LaCrosse Tribune | 5. Feb 2014

The smokescreen of foreign ownership of farmland

W. Michael Slattery

Jim Massey's commentary, "Foreign Ownership Needs Proper Vetting,” of Jan. 29, alerted readers to the resurrected concern about foreigners acquiring Wisconsin farmland. The legislature has requested the Attorney General to opine on such according to Wisconsin and international law and treaties negotiated between the US and other countries.

The xenophobia over foreign investors — individual, corporate or parastatal — fosters heightened interest in prohibiting foreign acquisition of more than 640 acres of farmland.
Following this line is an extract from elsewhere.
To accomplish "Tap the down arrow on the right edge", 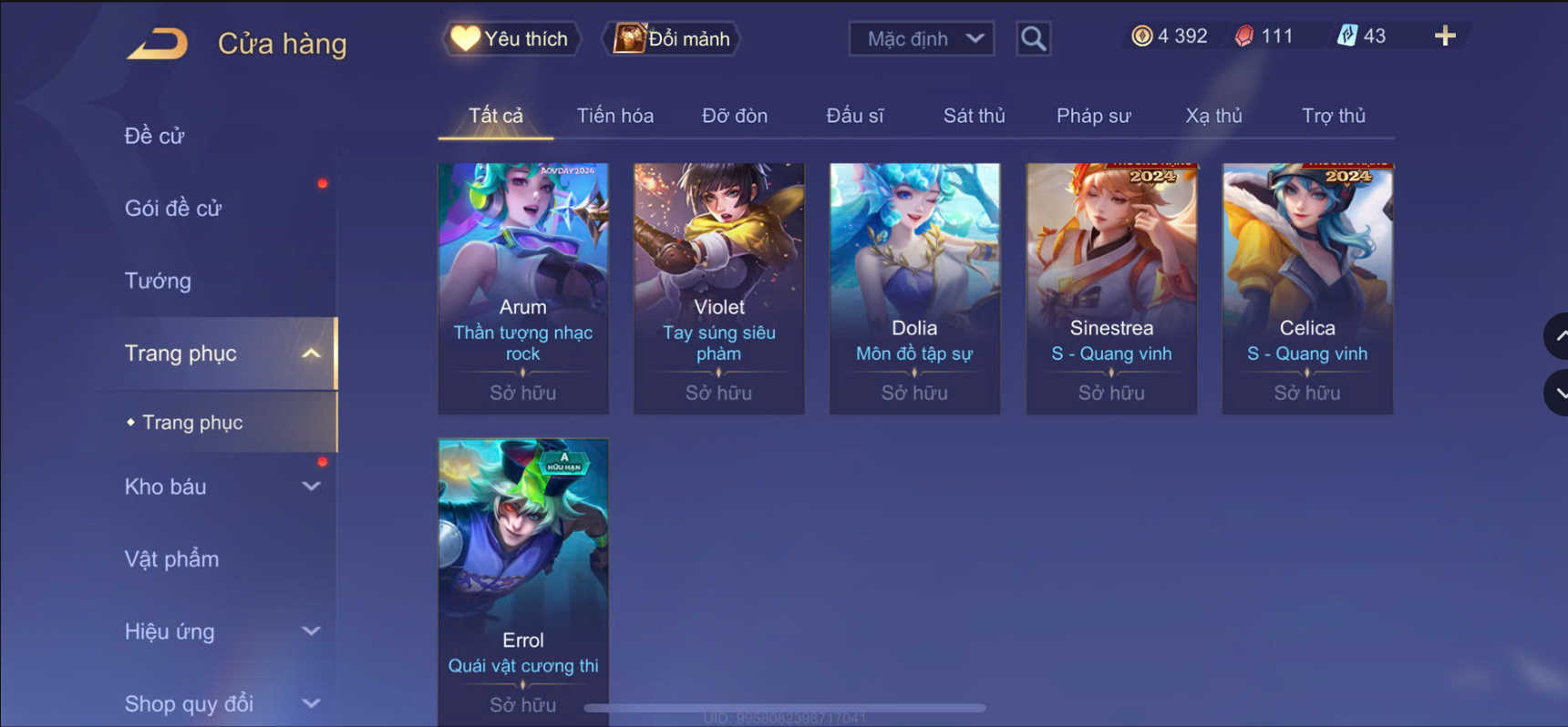I will (1558, 393).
Many politicians and their corporate backers intentionally manipulate this xenophobia for myopic objectives. Clearly, the Walker administration and many Republican politicians, though, are advancing this legislation, not because of fear of suit under certain U.S. treaties on trade and investment (multilateral under GATT, GATS or WTO, or bilateral), but because of their financial support from multinational corporations, Wisconsin realtors, and their hope for enticing foreign investment.

This issue, however, is nothing more than a smokescreen and distraction from the principal problem related to farmland ownership. We as farmers should be advocating for greater ownership of farmland by the actual operators (farmers) of that land. Further, we should seek to deter ownership of farmland by institutional investors, not only foreign, but also U.S. domestic.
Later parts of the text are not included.